───── Information provided
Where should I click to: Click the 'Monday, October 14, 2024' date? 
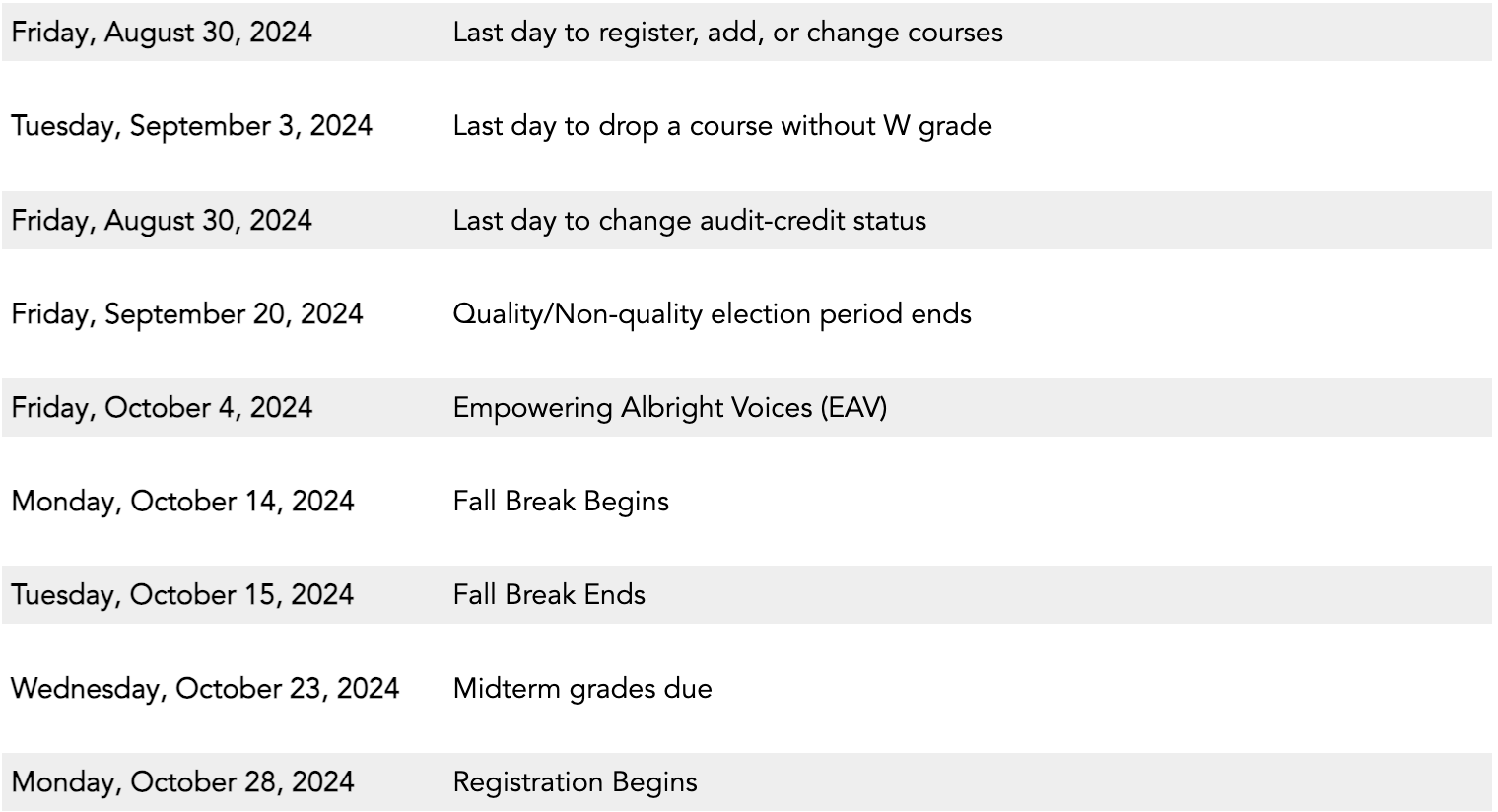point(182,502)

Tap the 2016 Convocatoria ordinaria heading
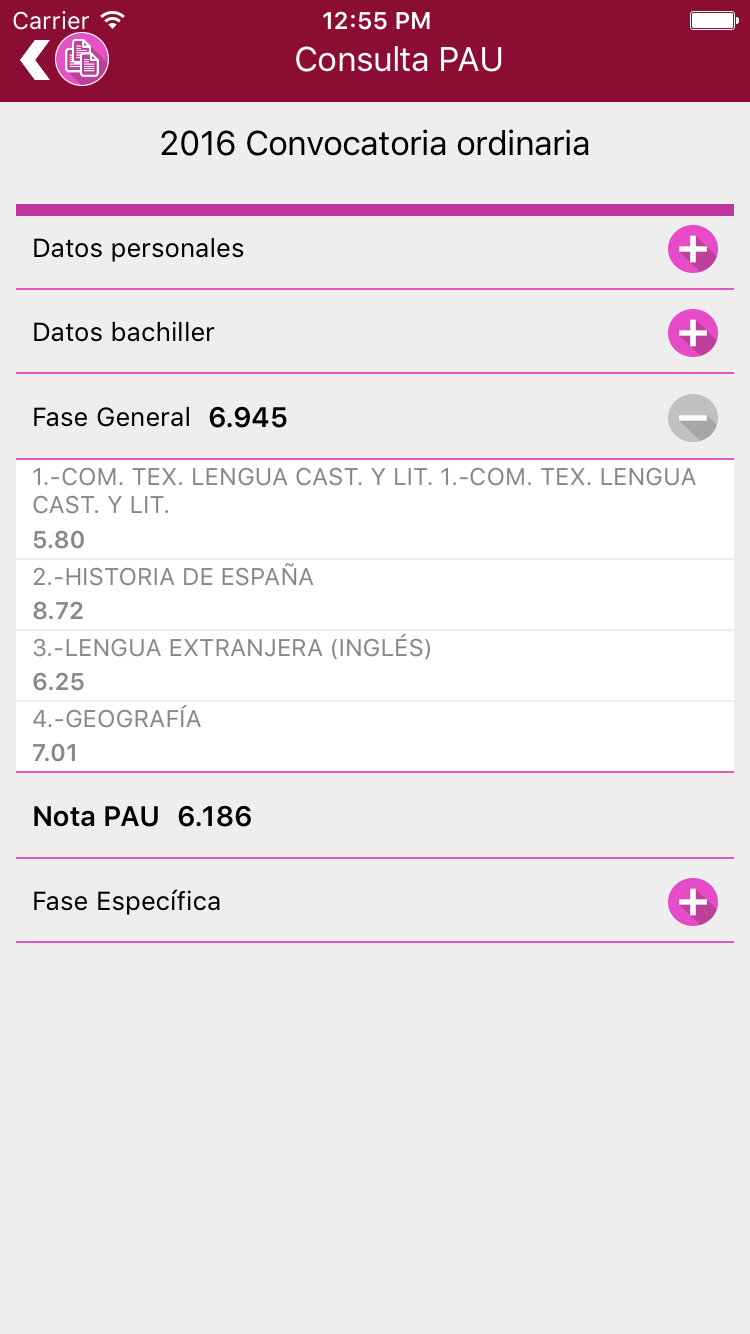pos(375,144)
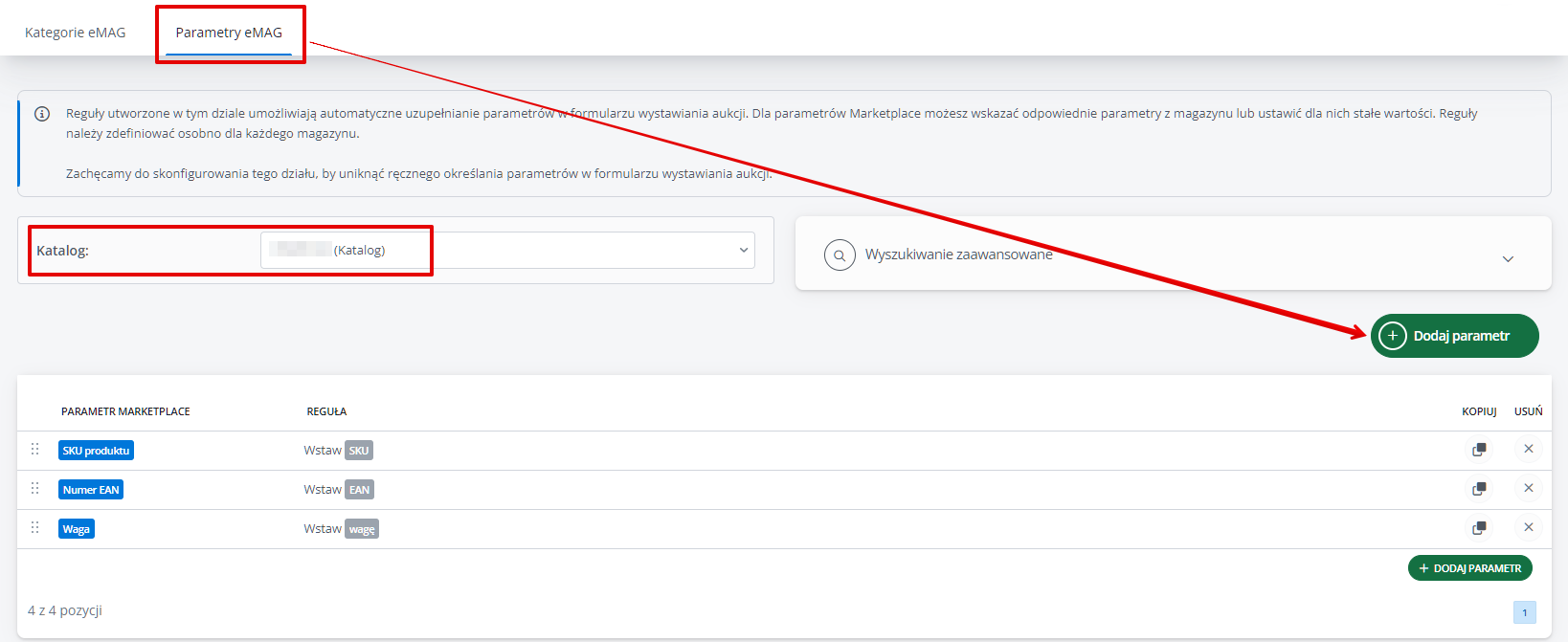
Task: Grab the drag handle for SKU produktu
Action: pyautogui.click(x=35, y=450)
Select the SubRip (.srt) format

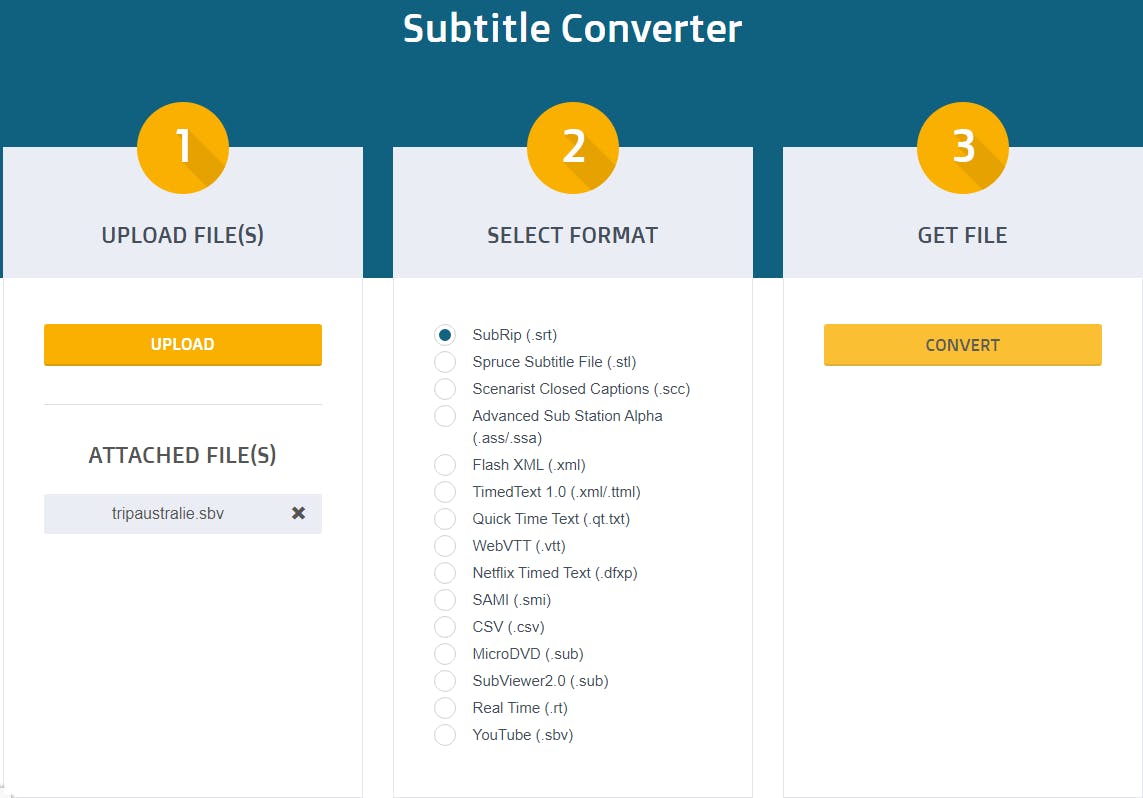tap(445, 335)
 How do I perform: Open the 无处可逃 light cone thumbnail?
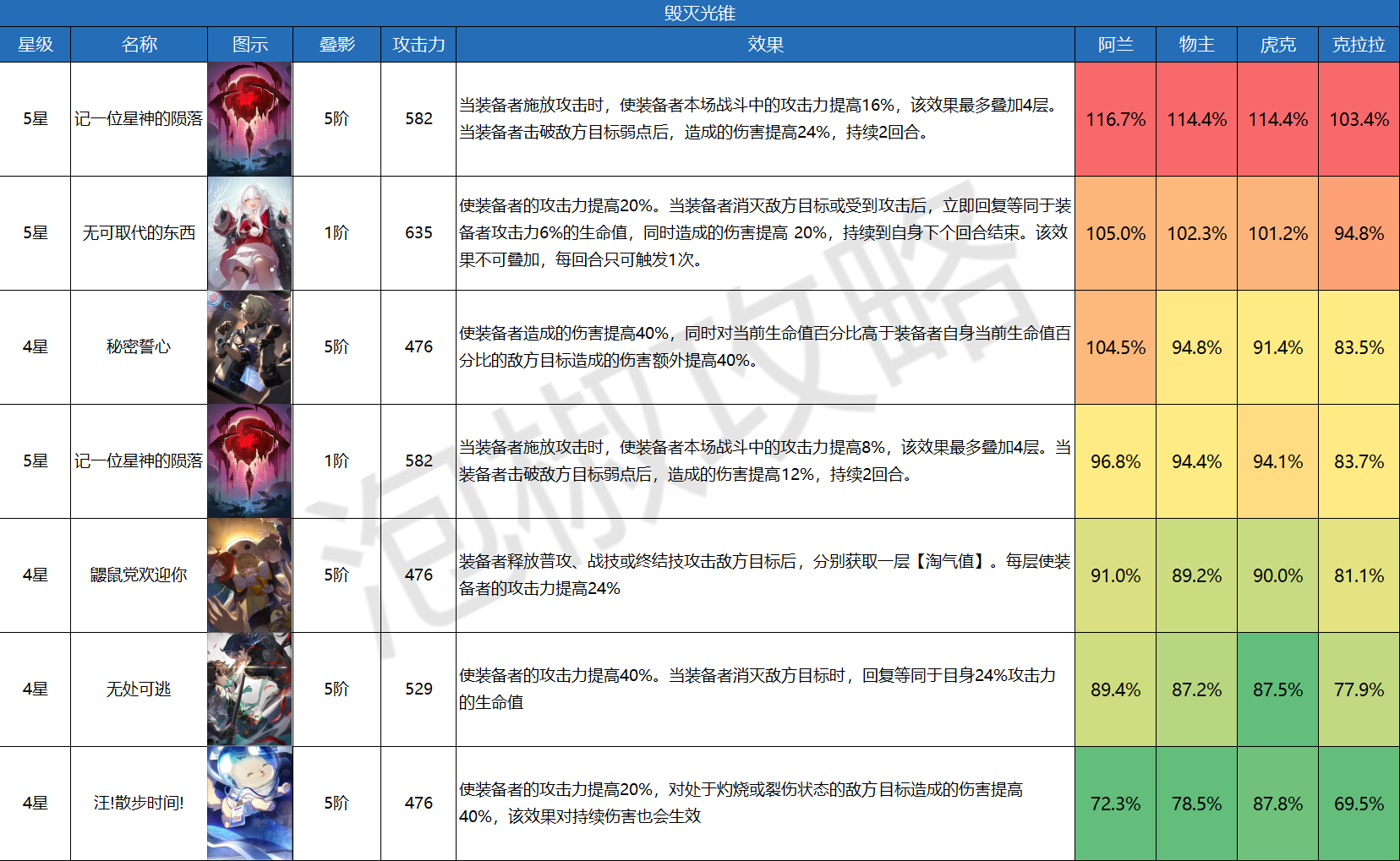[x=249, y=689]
──────────
» **Task goal**:
Write the data above out again exactly, minus its pictures.

» **Task result**:
Where should I click to: Click the 'Monday, October 14, 2024' date? 
point(182,502)

Tap the 2016 Convocatoria ordinaria heading
pos(375,144)
Task: Grab the drag handle for SKU produktu
Action: pyautogui.click(x=35, y=450)
Select the SubRip (.srt) format

tap(445, 335)
 How do I perform: Open the 无处可逃 light cone thumbnail?
[x=249, y=689]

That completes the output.